第209話 エイデンのお土産は、なかなか厄介
翌日の昼頃には戻ってきたエイデンたち。いったいどこまで行ってきたのか、気になるところではあったけれど、どの子も怪我などしてなかったので、よかった。
いつも遠出をしたついでに魔物を狩ってくるエイデンなのに、今回は大きな麻袋いっぱいに、木の実を入れて帰ってきた。
「これ、何?」
一つ取り出してみる。大きさはピンポン玉くらいだろうか。固い殻に包まれている。さすがにこれはナイフとかでは剝くことはできないだろう。割るのだろうか。
これは食べ物なんだよね?
「これはボルダの実だ」
「ボルダの実」
「ああ、俺の好物なんだ」
嬉しそうにそのボルダの実を取り出し、指でつまんで……パリンと割った。まるで、琥珀糖の殻みたいにあっさりと。殻の中から現れたのは……クルミみたい。一つの実に2つ入っていて、一つはエイデン、もう一つを私の口の中に放り込む。
「……クルミだわ」
コリコリとした食感と、クルミの自然な甘さが口に広がる。
「この山では見かけなくて残念だったんでな。ちょっと北の方に行って採ってきた」
「植生が違うのかしら」
「どうかな。五月だったら、この山でも育てられるんじゃないか?」
「うーん、まぁ、クルミだったら身体にいいっていうし、確か木材にもいいって聞いたことあるけど……これも同じなのかなぁ」
私もエイデンを真似して割ってみようとしたけれど、無理! クルミ割り器でもあれば、割れるかしら。素焼きにして食べてもいいし、クルミ餅とかクルミの和え物とかもいいかもしれない。

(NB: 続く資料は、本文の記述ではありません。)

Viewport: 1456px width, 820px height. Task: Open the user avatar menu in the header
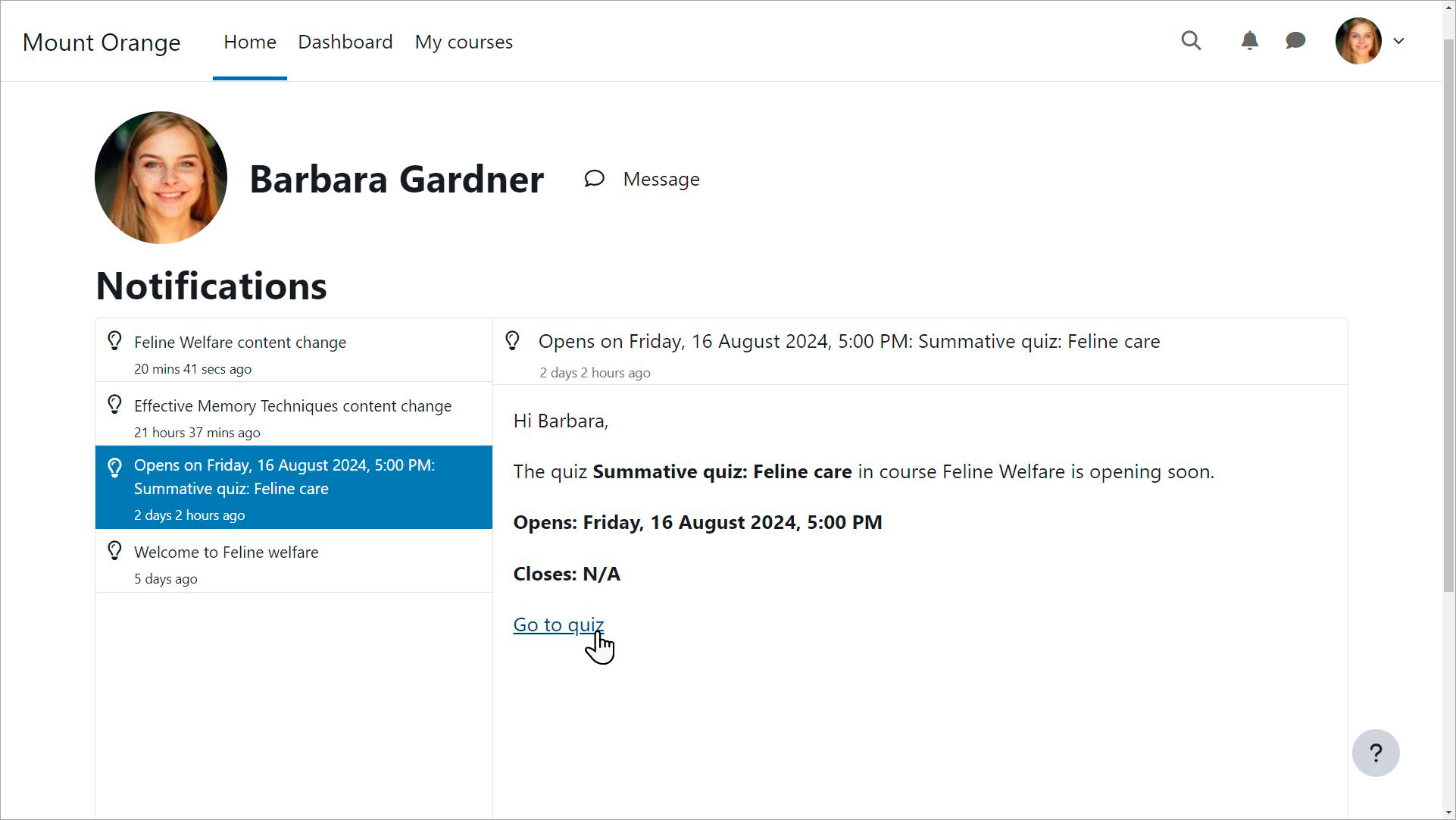(1358, 41)
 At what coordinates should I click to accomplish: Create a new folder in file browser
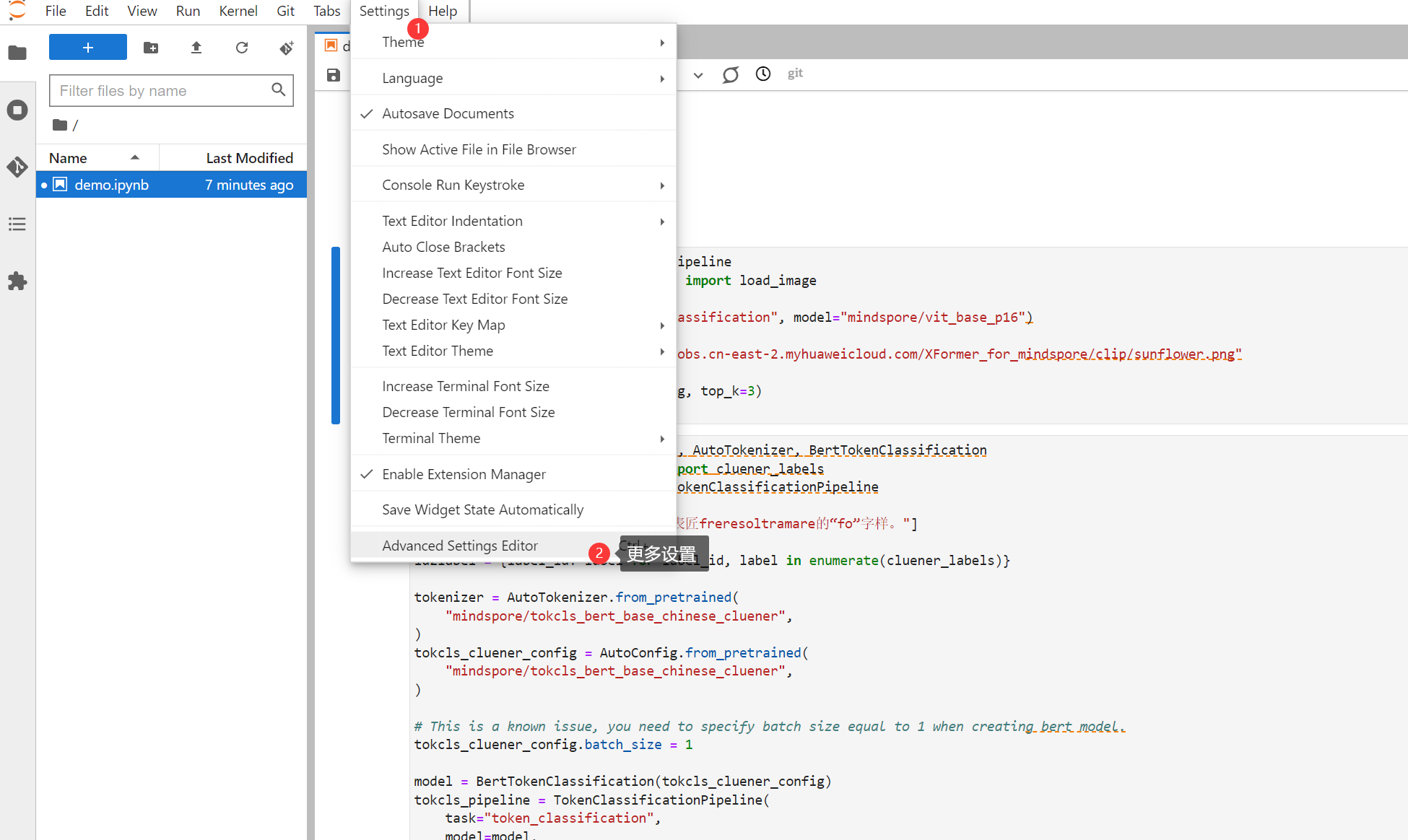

もし大きな東屋あたりに植えたら、エイデンが勝手に採って食べるかも?
色々と考えてたら、楽しくなる。
「あ、あの」
いつの間にか集まってきていたガズゥたち。そのガズゥがオドオドしながら、エイデンと私の間で目を泳がせている。
「うん? 何、ガズゥ」
「五月様、その、ボルダの実なんですけど、あまり、目立つところに植えない方がいいかと……」
「え、なんで?」
「ボルダの実は、人族ではどうかは知りませんけど、俺たち獣人の間では、『復活の実』とも言われてまして」
……なんか名前がすでに不穏な響き。
「病にかかった時に、すりつぶして薬湯と一緒に飲むと一発で治ると言われてるんですが……滅多に実がならないとも言われているんです」
それって栄養価が高いってことではなくて? もしかして異世界仕様で、なんぞ特別なパワーがあるとか? さっき、気にせず食べちゃったけど。
目の前のエイデンは気にせず2個目を割って、食べている。
それが今、目の前の袋いっぱいに入ってるね(遠い目)。
「万が一、この木が大きく育って、実がなってるのを見つけられたら、色々と厄介なことになるのではないかなぁと」
「……俺は五月の山であれば、どこに植えててもいいけどな」
植える前提のエイデン。まぁ、普通に美味しかったから、私も植えるのはやぶさかではない。
「立ち枯れの拠点の斜面にでも植えるわ……その前に、まず苗にしないとダメだけど」
ちゃんと育つかは、土の精霊たち次第。
今のところ、私の身体に明確な症状は出ていないから……クルミ餅でも作ってみようかな、と思った私なのであった。